Would you write out every record that follows exactly, with the pictures left out?

╭──

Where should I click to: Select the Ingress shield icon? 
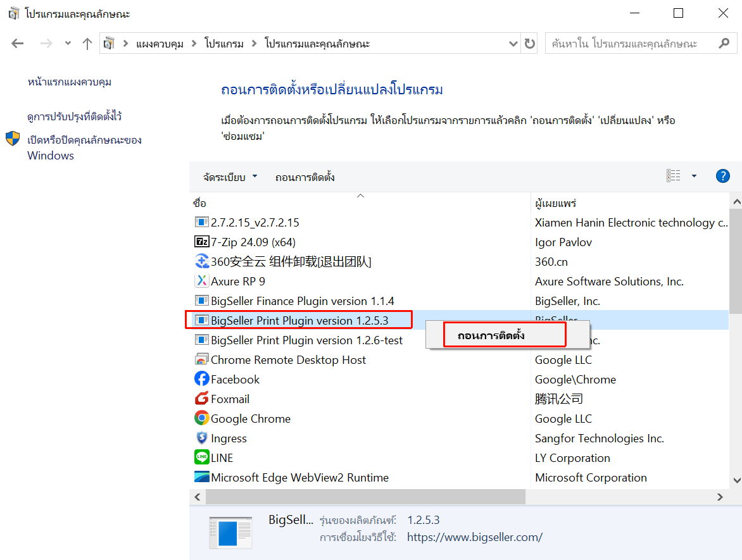201,438
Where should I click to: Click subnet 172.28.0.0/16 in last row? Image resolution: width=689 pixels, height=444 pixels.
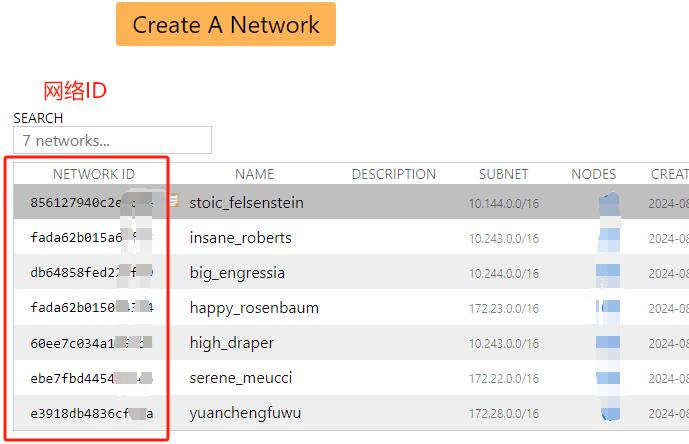click(504, 414)
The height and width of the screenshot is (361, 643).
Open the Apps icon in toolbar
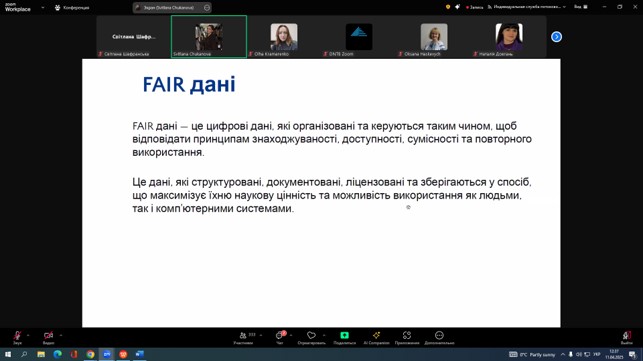click(407, 337)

╰──

● WORKED SOLUTION
Where should I click to: Select the Ingress shield icon? 
201,438
Where should I click to: Click subnet 172.28.0.0/16 in last row? Image resolution: width=689 pixels, height=444 pixels.
click(504, 414)
The height and width of the screenshot is (361, 643).
Open the Apps icon in toolbar
click(407, 337)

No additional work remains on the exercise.